I use Cloudflare's free plans for managing DNS for all my domains. I like their tools, extensibility and features, you get a lot for a very good price($0). For this effort, I'm also using their Web Application Firewall, which includes 5 free rules, their proxy which hides the IP of my droplet from the public and their CDN/Caching functionality.

Starting with DNS, I added an A-record, with proxy enabled, to the public IP of my droplet. I also added a cname record, proxied, for the www subdomain to the root domain. This is all you really need to get started.

Cloudflare WAF rules

In the Security section, I wanted to add three firewall rules in the WAF tab.

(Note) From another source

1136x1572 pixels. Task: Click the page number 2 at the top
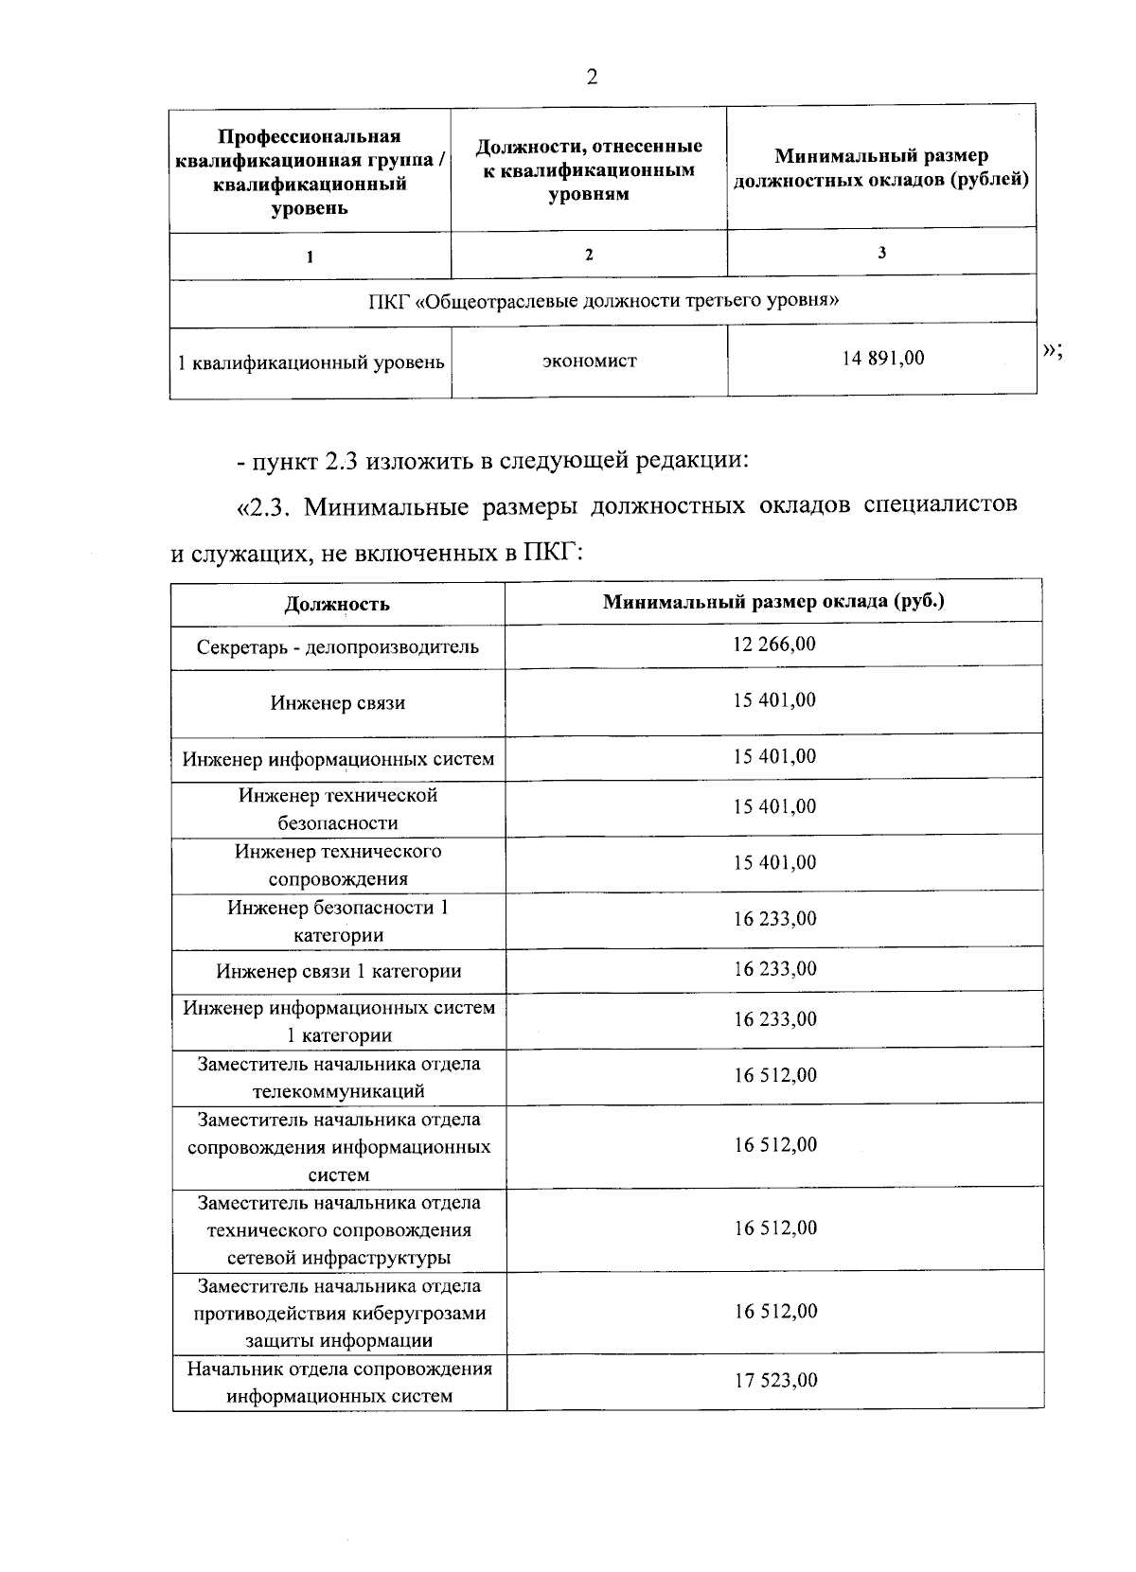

  1. Block rule for all countries except...
    • (ip.geoip.country ne "US" and ip.geoip.country ne "CA" and ...)
  2. Block rule for all traffic coming from 'Known Bots', as determined by Clouflare
    • (cf.client.bot)
    • This one ended up giving me some trouble with Let's Encrypt, and I've left it disabled for now.
  3. Block rule for all traffic with a 'Threat Score' of medium or higher, as determined by Cloudflare
    • (cf.threat_score gt 14)
Cloudflare Analytics Overview

In the Caching section, I ensured my configuration was set to standard caching and I turned on the Always Online feature, which will attempt to serve static content if my host is down. Over the last 30 days, 45% of my traffic has been served from cache, helping to ensure I stay under any bandwidth caps at Digital Ocean(not that I'm anywhere near them). Cloudflare also provides some nice analytics and performance details.

Ghost sets itself up

With these tasks complete, I could SSH to my droplet and begin the setup process. I HIGHLY recommend temporarily bumping the size of your droplet up for these steps, my first go around was painfully slow and seemed to time-out at several points. You'll first be prompted with a reminder to setup your DNS records prior to proceeding. Ghost will download and install core packages and any dependencies before launching into it's guided setup tool. You're only prompted to provide your blog's URL(the domain or subdomain you setup DNS for) and an email for registering the SSL cert with Let's Encrypt.

After a minute or two of registering SSL-certs, configuring nginx, mysql and user accounts, the Ghost platform is operational and ready for use-case specific configuration, which I won't go into.

And that's it! With about 15-20 minutes of work, you have a robust yet simple blog platform setup, in a way where you can still control most of the underlying components and operate at a nominal cost while still having some good security and performance capabilities.